Once I set are services, torrent and jellyfin for all of the others, I'm not making exceptions for Netflix
Yeah, by "they", I meant the studios more than Netflix. Netflix itself was negatively impacted by studio greed, since a lot of them pulled their content from the platform so they can push their own shitty subscription service. It's frustrating that these studios fought streaming tooth and nail, while Netflix pioneered the industry and proved a profitable streaming model. As soon as it was impossible to dispute that the model works, all the individual studios suddenly want to run their own streaming service. They fragmented the content across a dozen different services, and drove the industry back to unaffordability and inconvenience.
Its ironic. On a decentralized platform we are discussing how a big issue with streaming services is that they are not centralized ^-^
I dont even disagree with you. I just think its interesting that we dont apply the ideological standard of centralization and monopoly being inherently bad evenly across the board.
Im not really sure I have a greater point to make here. I'm not trying to knock or dissent what your saying at all.
Just a stoned observation.
It's exclusivity deals that are the problem. Governments should legislate them away so that there can be competition.
Then we'd all choose the marketplace of our preference. Like supermarkets.
Video streaming, music streaming, games consoles, even mobile OSs all could benefit from some anti-monopoly legislation.
This, why did the government stop on prohibiting studios from owning cinemas?
I see your point, but I don't think this would qualify as decentralized. It went from 1 to maybe 8 players depending on where you are, but they are separated and closed. Each one of them is centralized, it's just that there are several competing ones. Each one is taking away their shows or making some third party ones exclusive, so the more there are, the less vale each provides.
And of course the issue is that each one has to be paid separately, so there's a economic incentive to participate in as few as you can.
With Lemmy for instance, you might want want an instance that's very connected with others, one that's quite closed and focussed or even create several users or even spin your own instance to have it your way.

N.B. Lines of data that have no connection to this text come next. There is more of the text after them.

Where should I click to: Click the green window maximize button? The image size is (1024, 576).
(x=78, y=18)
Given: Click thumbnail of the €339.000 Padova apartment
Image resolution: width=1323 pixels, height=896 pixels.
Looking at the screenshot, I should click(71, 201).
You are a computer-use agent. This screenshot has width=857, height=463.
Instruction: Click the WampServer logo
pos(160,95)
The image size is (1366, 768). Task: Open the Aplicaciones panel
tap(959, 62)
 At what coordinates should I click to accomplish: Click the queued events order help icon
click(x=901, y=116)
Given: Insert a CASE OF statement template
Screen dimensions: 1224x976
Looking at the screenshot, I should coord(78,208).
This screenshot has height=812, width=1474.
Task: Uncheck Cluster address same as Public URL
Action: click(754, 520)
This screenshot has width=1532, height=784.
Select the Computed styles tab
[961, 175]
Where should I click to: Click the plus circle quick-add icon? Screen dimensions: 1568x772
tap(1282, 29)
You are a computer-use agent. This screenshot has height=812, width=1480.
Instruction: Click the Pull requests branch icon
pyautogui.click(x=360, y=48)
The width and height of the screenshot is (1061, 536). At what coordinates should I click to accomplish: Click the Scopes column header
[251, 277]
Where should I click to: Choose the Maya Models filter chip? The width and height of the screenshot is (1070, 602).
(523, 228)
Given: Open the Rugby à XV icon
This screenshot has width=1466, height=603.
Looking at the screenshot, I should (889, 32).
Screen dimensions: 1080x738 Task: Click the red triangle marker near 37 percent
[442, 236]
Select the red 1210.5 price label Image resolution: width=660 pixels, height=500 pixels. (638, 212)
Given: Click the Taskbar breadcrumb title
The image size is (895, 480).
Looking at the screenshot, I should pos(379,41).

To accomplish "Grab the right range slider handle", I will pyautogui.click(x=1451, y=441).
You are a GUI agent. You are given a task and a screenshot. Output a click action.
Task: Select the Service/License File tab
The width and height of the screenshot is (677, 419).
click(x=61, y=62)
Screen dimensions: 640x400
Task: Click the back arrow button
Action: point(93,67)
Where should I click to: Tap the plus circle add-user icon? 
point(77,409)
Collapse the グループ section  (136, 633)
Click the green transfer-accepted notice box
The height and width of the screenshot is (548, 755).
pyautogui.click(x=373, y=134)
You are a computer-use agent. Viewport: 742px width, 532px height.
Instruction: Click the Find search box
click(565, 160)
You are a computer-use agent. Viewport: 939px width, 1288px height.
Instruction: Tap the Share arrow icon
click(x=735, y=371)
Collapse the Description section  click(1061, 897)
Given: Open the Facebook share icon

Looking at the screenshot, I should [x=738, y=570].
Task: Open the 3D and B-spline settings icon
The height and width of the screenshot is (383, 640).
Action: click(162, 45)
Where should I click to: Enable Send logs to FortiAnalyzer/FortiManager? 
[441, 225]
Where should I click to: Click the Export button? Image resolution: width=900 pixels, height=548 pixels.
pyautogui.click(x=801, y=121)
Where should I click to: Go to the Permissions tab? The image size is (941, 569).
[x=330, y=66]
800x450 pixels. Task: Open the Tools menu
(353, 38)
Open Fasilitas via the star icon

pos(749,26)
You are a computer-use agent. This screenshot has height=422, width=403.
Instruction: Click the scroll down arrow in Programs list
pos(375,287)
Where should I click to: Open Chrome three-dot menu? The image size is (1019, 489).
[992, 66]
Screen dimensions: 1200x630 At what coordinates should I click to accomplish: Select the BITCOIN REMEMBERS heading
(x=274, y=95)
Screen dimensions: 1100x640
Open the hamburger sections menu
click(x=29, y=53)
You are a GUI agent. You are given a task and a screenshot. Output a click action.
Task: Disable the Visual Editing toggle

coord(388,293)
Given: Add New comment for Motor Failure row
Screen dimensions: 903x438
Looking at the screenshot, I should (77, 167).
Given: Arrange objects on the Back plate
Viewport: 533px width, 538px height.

Excellent point. Calling the current streaming landscape decentralized is like calling the current social media landscape decentralized, since you can choose between twitter, reddit, tiktok, or meta. It's unfortunate that it's unlikely that a properly decentralized network for video will exist, since the hosting costs are so astronomical.
A centralized service's hosting costs are astronomical because they are trying to serve the whole world. Is your Plex server hosting cost astronomical? What if you share it with friends? Everyone contributes to a decentralized service. Piracy is decentralized, and the hosting costs are not astronomical.
You can read things from all servers on the server you choose to connect with though. Bad analogy.
Yet streaming music has basically the same artists no matter which service you use. And Tidal integrates with Plex seamlessly with my own local collection. Worth the subscription for that.
Do that. (But they won't)
One should acknowledge that this is not on Netflix alone.
Other media companies pulling their content to set up their own streaming services has fractured the market and made each individual service much worse in the process.